Screening for comorbid autoimmune disease should be considered in children with ANA positive juvenile idiopathic arthritis - results from the south-Swedish juvenile idiopathic arthritis cohort.

BACKGROUND

There is no consensus or clinical guidelines for screening routines of autoimmune disease in individuals with juvenile idiopathic arthritis (JIA), since results are conflicting whether the risk for such conditions is increased or not among individuals with JIA. The aim of this study was to investigate if the frequency of comorbid autoimmune conditions is increased after JIA diagnosis in a validated population-based JIA cohort in southern Sweden.

METHODS

Autoimmune comorbidities were evaluated in a pre-existing population-based JIA cohort of 302 participants, constituting of individuals diagnosed with a validated JIA diagnosis 2000-2010 in southern Sweden. The comorbidities were determined through analysis of diagnosis codes registered after the JIA diagnosis and until 2019. With the use of a reference population of 1510 age- and sex matched individuals, hazard ratios (HR) were calculated with Cox proportional models.

RESULTS

During the study period, 7.7% of the JIA cohort received an autoimmune diagnosis after their JIA diagnosis.
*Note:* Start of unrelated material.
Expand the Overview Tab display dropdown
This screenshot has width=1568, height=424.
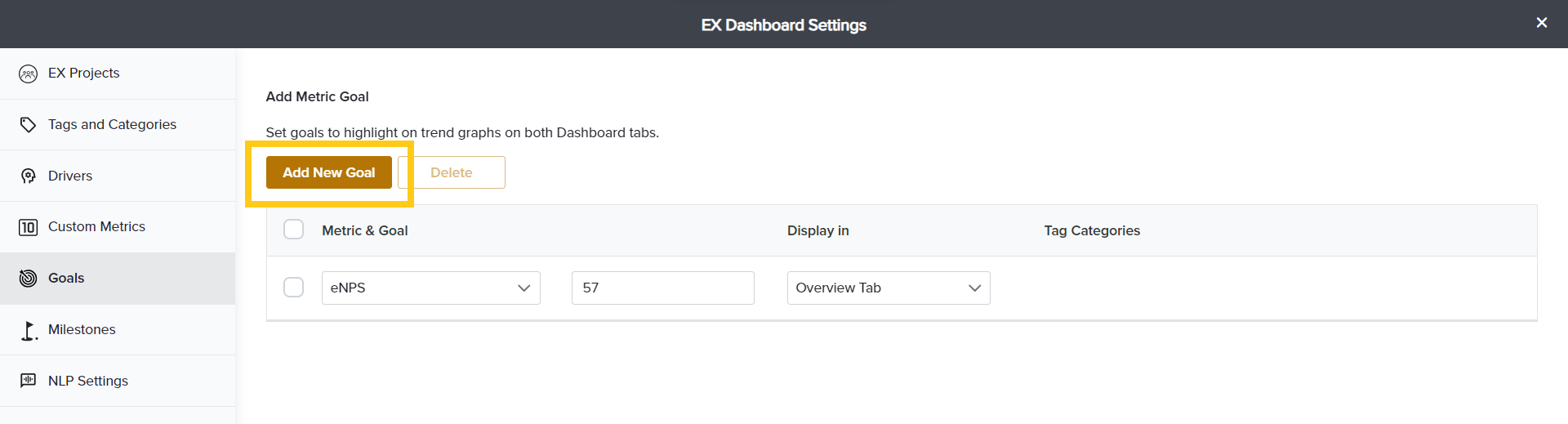[x=888, y=288]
Individuals with JIA had an increased risk of autoimmune diseases in general (HR 4.11, 95% CI 2.13-7.91) within the first 7 years of disease, as well as separately for coeliac disease (HR 5.24, 95% CI 1.76-15.65) and hypothyroidism (HR 3.74, 95% CI 1.14-12.30) compared to the reference population. Antinuclear antibody (ANA) positivity was associated with a significantly increased risk of comorbid autoimmune disease in the JIA cohort, with HR 6.21 (95% CI 1.64-23.55) for ANA positive individuals.

CONCLUSIONS

Individuals with JIA have a significantly increased risk of being diagnosed with an autoimmune condition after receiving their JIA diagnosis compared to matched references. ANA positivity is associated with a further increased risk. Our results emphasize awareness in physicians of additional autoimmune disorders in individuals with JIA and advocate serological screening of autoimmune conditions during follow-up.